Recorded data:
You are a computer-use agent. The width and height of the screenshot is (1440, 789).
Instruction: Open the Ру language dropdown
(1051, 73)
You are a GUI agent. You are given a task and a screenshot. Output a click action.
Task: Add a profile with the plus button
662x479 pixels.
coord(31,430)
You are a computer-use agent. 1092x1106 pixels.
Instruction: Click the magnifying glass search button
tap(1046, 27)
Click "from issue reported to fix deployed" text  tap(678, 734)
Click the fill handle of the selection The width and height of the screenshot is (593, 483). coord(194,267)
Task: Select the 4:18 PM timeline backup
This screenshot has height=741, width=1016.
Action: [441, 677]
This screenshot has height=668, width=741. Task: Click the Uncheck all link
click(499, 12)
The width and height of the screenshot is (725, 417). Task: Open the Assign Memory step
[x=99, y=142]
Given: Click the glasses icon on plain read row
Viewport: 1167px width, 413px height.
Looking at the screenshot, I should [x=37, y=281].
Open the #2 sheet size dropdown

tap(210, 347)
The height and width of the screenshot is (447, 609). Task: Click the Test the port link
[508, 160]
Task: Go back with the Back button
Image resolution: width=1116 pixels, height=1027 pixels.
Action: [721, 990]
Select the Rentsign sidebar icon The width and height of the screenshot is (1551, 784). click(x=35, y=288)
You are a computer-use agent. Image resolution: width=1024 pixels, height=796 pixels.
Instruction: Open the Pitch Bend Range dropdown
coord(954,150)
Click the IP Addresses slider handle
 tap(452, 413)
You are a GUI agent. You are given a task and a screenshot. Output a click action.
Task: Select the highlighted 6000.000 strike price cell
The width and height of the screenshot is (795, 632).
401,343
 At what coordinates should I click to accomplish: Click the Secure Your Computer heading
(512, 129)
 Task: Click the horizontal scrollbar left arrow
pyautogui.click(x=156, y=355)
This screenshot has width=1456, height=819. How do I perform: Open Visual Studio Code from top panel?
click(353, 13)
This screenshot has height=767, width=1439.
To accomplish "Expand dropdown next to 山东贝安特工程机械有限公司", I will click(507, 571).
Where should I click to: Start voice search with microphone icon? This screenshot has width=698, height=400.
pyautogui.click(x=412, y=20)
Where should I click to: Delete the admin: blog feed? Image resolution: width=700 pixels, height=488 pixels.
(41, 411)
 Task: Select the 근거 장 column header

What is asked:
Copy out every line of the material above, character for character and in the same order.

The response:
You are a computer-use agent. The width and height of the screenshot is (1440, 789).
Instruction: Open the Ру language dropdown
(1051, 73)
You are a GUI agent. You are given a task and a screenshot. Output a click action.
Task: Add a profile with the plus button
662x479 pixels.
coord(31,430)
You are a computer-use agent. 1092x1106 pixels.
Instruction: Click the magnifying glass search button
tap(1046, 27)
Click "from issue reported to fix deployed" text  tap(678, 734)
Click the fill handle of the selection The width and height of the screenshot is (593, 483). coord(194,267)
Task: Select the 4:18 PM timeline backup
This screenshot has height=741, width=1016.
Action: [441, 677]
This screenshot has height=668, width=741. Task: Click the Uncheck all link
click(499, 12)
The width and height of the screenshot is (725, 417). Task: Open the Assign Memory step
[x=99, y=142]
Given: Click the glasses icon on plain read row
Viewport: 1167px width, 413px height.
Looking at the screenshot, I should [x=37, y=281].
Open the #2 sheet size dropdown

tap(210, 347)
The height and width of the screenshot is (447, 609). Task: Click the Test the port link
[508, 160]
Task: Go back with the Back button
Image resolution: width=1116 pixels, height=1027 pixels.
Action: [721, 990]
Select the Rentsign sidebar icon The width and height of the screenshot is (1551, 784). click(x=35, y=288)
You are a computer-use agent. Image resolution: width=1024 pixels, height=796 pixels.
Instruction: Open the Pitch Bend Range dropdown
coord(954,150)
Click the IP Addresses slider handle
 tap(452, 413)
You are a GUI agent. You are given a task and a screenshot. Output a click action.
Task: Select the highlighted 6000.000 strike price cell
The width and height of the screenshot is (795, 632).
401,343
 At what coordinates should I click to accomplish: Click the Secure Your Computer heading
(512, 129)
 Task: Click the horizontal scrollbar left arrow
pyautogui.click(x=156, y=355)
This screenshot has width=1456, height=819. How do I perform: Open Visual Studio Code from top panel?
click(353, 13)
This screenshot has height=767, width=1439.
To accomplish "Expand dropdown next to 山东贝安特工程机械有限公司", I will click(507, 571).
Where should I click to: Start voice search with microphone icon? This screenshot has width=698, height=400.
pyautogui.click(x=412, y=20)
Where should I click to: Delete the admin: blog feed? Image resolution: width=700 pixels, height=488 pixels.
(41, 411)
 Task: Select the 근거 장 column header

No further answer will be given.